Tesla's market capitalization (equity common stock outstanding times per share price) did surpass General Motor's market capitalization during the day on Monday. Market capitalization is only one of several components of a company's total value.
The total value of a company depends on a company's choice of capital structure. Different companies have different capital and financial structures that include the use of varied financial instruments, such as common stock, preferred stock, short-term and long-term debt and bonds (usually netted against cash holdings), and other funding and investment vehicles.
The inclusion of the value of all sources of funding, investment, and ownership is called Enterprise Value.
The Entreprise Value of Tesla is $55.7 billion, according to Yahoo.
The Entreprise Value of General Motors is $113.9 billion, according to Yahoo.
GM's total value is over 2 times the total value of Tesla.
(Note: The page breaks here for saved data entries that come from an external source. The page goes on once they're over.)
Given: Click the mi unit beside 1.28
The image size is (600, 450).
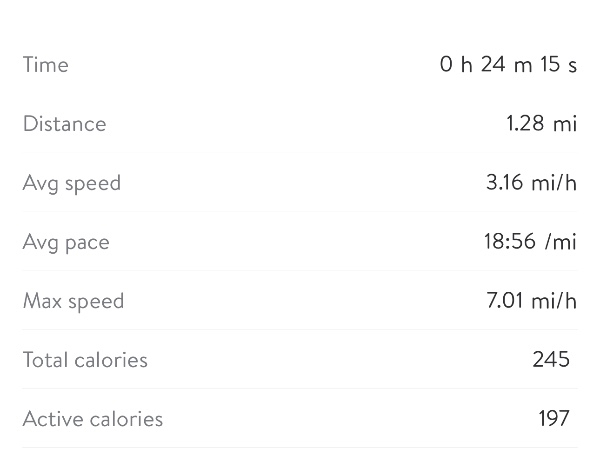Looking at the screenshot, I should (x=566, y=124).
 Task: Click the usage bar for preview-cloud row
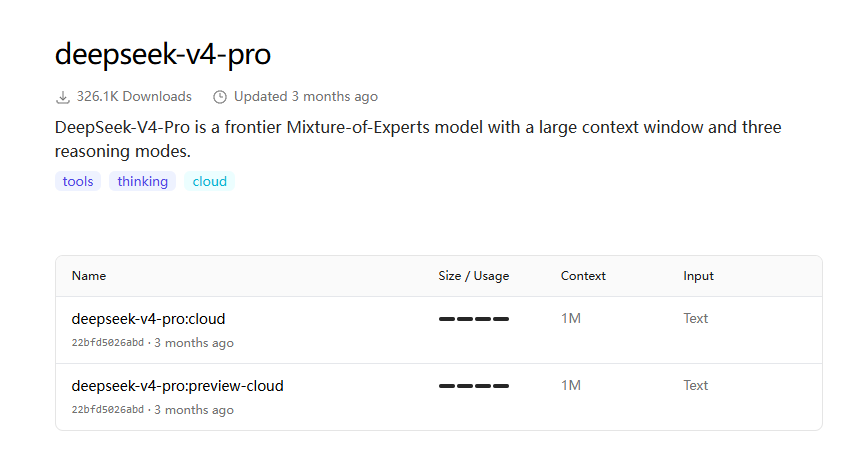click(474, 386)
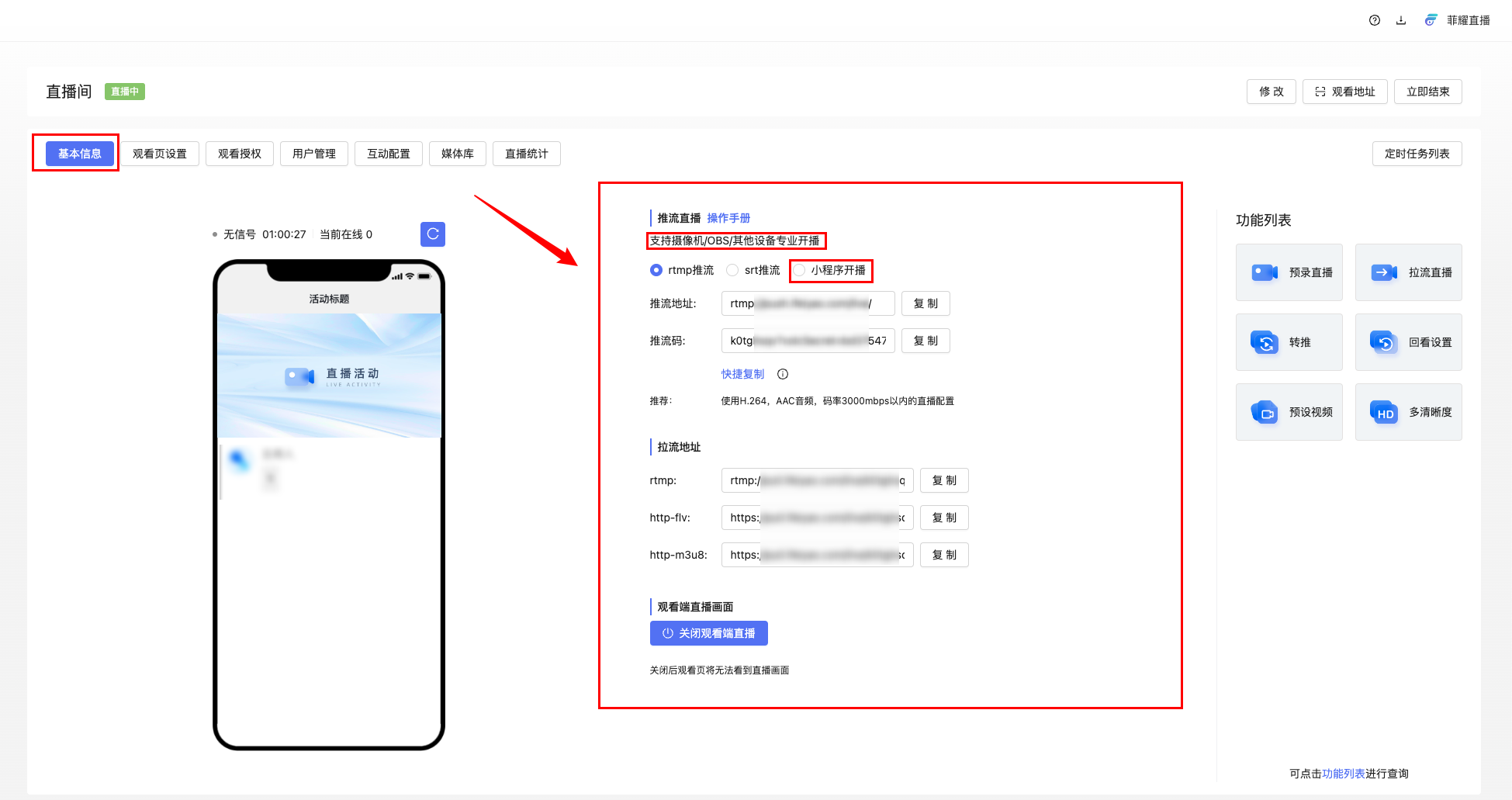Click info icon beside 快捷复制
The width and height of the screenshot is (1512, 800).
[x=783, y=374]
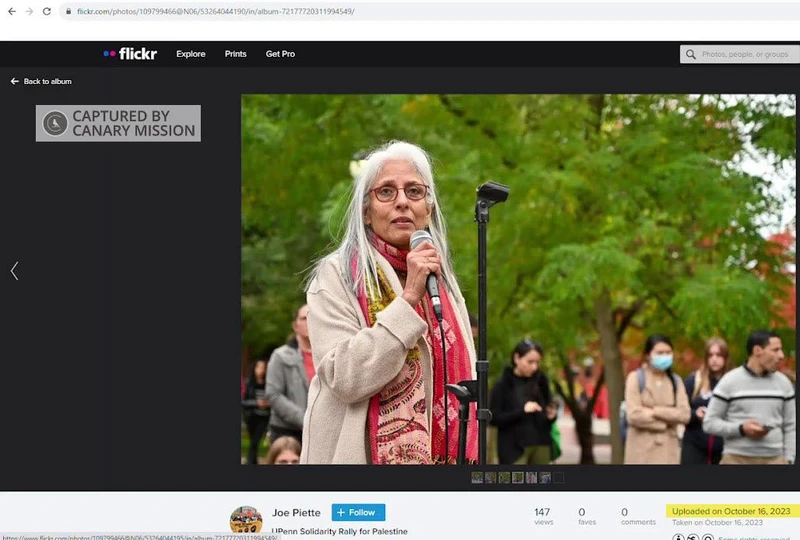Click the Back to album link
The height and width of the screenshot is (540, 800).
pos(42,81)
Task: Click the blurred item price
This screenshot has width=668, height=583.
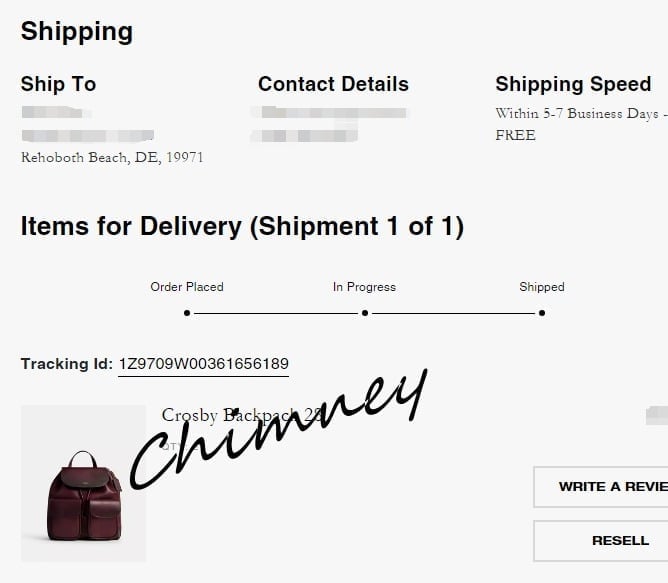Action: 657,416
To use a commonplace, everyday example to understand the difference between the two values, equity and total values, consider the following. Two buyers are looking to purchase a home. Buyer A buys a $400,000 house with a 10 percent, $40,000, downpayment and a $360,000 mortgage. Buyer B buys a $$360,000 house with a 20 percent, $72,000, downpayment, and a $288,000 mortgage.
Buyer A has $40,000 equity in the purchased house.
Buyer B has $72,000 equity in the purchased house.
Does buyer B have the more valuable house because they have more equity, $72,000 versus Buyer A's equity of $40,000?
Of course not. A $400,000 house is more valuable than a $360,000 house. The capital structure of the purchase does not change the value of the houses.
With GM being the older of the two companies and the company with more capital investment in mass production facilities, it is not surprising that Tesla, a newer company, producing many fewer vehicles than GM could have a higher amount of equity, common stock, value and much less debt than GM. Tesla has a very small amount of debt for a company in a capital intensive industry, such as the auto industry. As Tesla matures and expands its production capabilities, it will grow its vehicle market share by taking on more debt.
When both companies have similar production capacity and likely a more similar capital structure, then a more comparable comparison of value will be able to be made. Until then, GM's total (enterprise) value is twice that of Tesla's.